■ **REQUIRED ACTION**:
Repeat exactly, and only, the lines below starting at the line that contains "Open the Introduction to Awards title" and ending at the line that contains "Task: Open the", inclusive of both.

■ **ENTRIES SUPPLIED**:

******

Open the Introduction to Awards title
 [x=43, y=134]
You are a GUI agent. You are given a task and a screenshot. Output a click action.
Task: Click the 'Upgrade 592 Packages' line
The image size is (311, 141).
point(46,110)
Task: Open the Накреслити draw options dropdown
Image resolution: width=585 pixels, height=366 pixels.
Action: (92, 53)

******

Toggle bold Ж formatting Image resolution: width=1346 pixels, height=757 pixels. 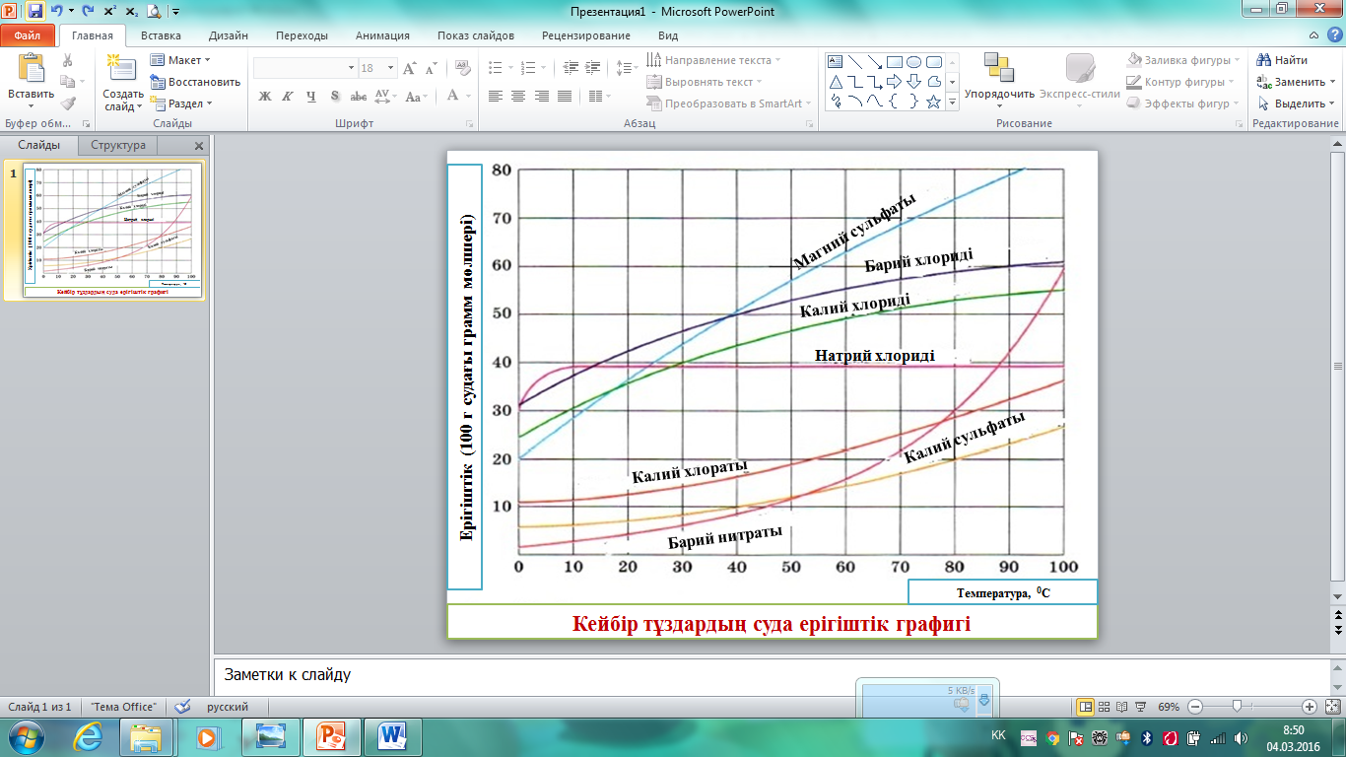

******

■ **TASK OUTPUT**:
Open the Introduction to Awards title
 [x=43, y=134]
You are a GUI agent. You are given a task and a screenshot. Output a click action.
Task: Click the 'Upgrade 592 Packages' line
The image size is (311, 141).
point(46,110)
Task: Open the Накреслити draw options dropdown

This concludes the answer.